--- Given data Enclosed Below ---

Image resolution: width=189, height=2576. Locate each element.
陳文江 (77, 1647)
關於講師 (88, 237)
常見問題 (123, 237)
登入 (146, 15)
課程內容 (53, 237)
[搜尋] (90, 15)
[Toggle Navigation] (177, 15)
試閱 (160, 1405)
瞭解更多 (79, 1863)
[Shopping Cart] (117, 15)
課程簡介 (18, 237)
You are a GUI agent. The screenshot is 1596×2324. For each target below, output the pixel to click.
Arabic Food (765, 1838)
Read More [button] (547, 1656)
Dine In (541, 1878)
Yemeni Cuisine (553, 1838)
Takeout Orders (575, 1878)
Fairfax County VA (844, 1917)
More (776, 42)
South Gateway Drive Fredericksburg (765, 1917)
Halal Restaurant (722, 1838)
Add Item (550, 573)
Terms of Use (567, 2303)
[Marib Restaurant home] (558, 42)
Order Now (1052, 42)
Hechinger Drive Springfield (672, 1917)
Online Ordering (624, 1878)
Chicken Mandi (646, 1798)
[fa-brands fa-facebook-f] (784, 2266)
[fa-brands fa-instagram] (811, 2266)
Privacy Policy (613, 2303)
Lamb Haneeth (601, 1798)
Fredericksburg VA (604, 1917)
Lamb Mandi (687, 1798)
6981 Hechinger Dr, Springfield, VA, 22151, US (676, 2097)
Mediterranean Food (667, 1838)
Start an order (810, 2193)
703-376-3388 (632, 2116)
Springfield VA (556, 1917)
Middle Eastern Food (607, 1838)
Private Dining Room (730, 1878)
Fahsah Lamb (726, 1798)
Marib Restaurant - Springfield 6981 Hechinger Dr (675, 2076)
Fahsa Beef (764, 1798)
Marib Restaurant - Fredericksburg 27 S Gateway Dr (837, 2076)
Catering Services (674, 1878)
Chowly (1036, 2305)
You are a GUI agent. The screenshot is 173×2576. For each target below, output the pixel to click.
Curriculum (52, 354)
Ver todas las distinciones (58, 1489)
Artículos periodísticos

--- End of Enclosed Given data ---

All of the entries above, written out exactly, make up the reply.

Image resolution: width=189, height=2576. Locate each element.
陳文江 (77, 1647)
關於講師 (88, 237)
常見問題 (123, 237)
登入 (146, 15)
課程內容 (53, 237)
[搜尋] (90, 15)
[Toggle Navigation] (177, 15)
試閱 (160, 1405)
瞭解更多 (79, 1863)
[Shopping Cart] (117, 15)
課程簡介 (18, 237)
You are a GUI agent. The screenshot is 1596×2324. For each target below, output the pixel to click.
Arabic Food (765, 1838)
Read More [button] (547, 1656)
Dine In (541, 1878)
Yemeni Cuisine (553, 1838)
Takeout Orders (575, 1878)
Fairfax County VA (844, 1917)
More (776, 42)
South Gateway Drive Fredericksburg (765, 1917)
Halal Restaurant (722, 1838)
Add Item (550, 573)
Terms of Use (567, 2303)
[Marib Restaurant home] (558, 42)
Order Now (1052, 42)
Hechinger Drive Springfield (672, 1917)
Online Ordering (624, 1878)
Chicken Mandi (646, 1798)
[fa-brands fa-facebook-f] (784, 2266)
[fa-brands fa-instagram] (811, 2266)
Privacy Policy (613, 2303)
Lamb Haneeth (601, 1798)
Fredericksburg VA (604, 1917)
Lamb Mandi (687, 1798)
6981 Hechinger Dr, Springfield, VA, 22151, US (676, 2097)
Mediterranean Food (667, 1838)
Start an order (810, 2193)
703-376-3388 (632, 2116)
Springfield VA (556, 1917)
Middle Eastern Food (607, 1838)
Private Dining Room (730, 1878)
Fahsah Lamb (726, 1798)
Marib Restaurant - Springfield 6981 Hechinger Dr (675, 2076)
Fahsa Beef (764, 1798)
Marib Restaurant - Fredericksburg 27 S Gateway Dr (837, 2076)
Catering Services (674, 1878)
Chowly (1036, 2305)
You are a GUI agent. The screenshot is 173×2576. For each target below, output the pixel to click.
Curriculum (52, 354)
Ver todas las distinciones (58, 1489)
Artículos periodísticos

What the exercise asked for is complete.